## Work order
Scan the data below for the string "sidebar". Show every line where it turns up.
[Study material Boundary: Start]
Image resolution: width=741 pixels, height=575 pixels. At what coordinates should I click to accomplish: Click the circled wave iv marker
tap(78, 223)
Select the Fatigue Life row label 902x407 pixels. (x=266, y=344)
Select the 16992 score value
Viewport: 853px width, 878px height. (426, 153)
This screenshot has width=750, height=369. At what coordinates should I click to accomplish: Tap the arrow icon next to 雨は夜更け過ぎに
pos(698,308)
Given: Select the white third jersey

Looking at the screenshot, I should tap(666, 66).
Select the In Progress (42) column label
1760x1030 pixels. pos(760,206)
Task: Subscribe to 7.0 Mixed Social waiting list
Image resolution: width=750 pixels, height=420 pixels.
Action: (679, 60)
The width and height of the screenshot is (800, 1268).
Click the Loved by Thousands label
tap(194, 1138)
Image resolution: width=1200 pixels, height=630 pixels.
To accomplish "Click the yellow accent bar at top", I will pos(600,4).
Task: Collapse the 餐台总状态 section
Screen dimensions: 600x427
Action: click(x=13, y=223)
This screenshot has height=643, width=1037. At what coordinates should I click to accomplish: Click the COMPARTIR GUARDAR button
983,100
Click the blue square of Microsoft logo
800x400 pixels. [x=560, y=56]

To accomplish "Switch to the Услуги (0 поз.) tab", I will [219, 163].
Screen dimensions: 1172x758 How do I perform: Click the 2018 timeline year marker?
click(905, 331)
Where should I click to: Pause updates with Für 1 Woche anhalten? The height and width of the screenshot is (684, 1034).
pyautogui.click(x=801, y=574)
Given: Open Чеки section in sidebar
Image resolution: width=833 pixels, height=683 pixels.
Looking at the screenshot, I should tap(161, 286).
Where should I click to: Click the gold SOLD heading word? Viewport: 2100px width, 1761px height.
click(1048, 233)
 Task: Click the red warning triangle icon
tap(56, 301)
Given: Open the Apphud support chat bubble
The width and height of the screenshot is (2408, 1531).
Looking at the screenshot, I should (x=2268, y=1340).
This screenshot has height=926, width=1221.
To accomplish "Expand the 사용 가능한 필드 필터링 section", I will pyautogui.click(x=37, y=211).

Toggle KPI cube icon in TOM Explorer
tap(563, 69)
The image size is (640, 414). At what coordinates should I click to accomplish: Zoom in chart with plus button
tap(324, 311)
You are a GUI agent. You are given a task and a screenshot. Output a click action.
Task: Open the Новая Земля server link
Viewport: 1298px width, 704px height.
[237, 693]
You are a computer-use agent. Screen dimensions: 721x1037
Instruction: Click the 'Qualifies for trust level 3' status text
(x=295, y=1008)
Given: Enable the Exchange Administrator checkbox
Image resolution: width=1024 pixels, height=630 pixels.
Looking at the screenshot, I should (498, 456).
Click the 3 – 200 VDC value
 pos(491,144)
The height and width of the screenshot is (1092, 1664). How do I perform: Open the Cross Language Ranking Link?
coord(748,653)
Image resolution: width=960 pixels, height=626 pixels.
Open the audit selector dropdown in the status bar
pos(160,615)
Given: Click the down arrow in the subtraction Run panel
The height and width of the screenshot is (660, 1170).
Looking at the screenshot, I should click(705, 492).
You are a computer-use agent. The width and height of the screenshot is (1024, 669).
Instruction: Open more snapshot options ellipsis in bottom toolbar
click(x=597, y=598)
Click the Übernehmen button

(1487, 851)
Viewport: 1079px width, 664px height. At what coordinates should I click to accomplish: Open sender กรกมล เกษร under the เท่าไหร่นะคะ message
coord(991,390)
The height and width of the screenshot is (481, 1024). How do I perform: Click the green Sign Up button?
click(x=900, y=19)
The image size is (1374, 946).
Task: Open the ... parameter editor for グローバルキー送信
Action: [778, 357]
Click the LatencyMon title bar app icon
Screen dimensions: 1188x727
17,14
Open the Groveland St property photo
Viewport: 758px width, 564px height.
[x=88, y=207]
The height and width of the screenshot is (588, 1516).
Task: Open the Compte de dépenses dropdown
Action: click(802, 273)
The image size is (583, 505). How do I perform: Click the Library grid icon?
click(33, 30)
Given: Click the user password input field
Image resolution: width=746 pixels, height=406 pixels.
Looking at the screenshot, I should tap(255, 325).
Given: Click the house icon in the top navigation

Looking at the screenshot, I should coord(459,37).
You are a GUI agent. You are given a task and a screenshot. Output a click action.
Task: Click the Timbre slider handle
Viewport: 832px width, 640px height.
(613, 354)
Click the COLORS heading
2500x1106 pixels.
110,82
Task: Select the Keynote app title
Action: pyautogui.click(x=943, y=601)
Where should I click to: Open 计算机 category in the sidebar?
[Study material Boundary: End]
## Answer box
Given: Open Чеки section in sidebar
Where should I click to: Open 计算机 category in the sidebar?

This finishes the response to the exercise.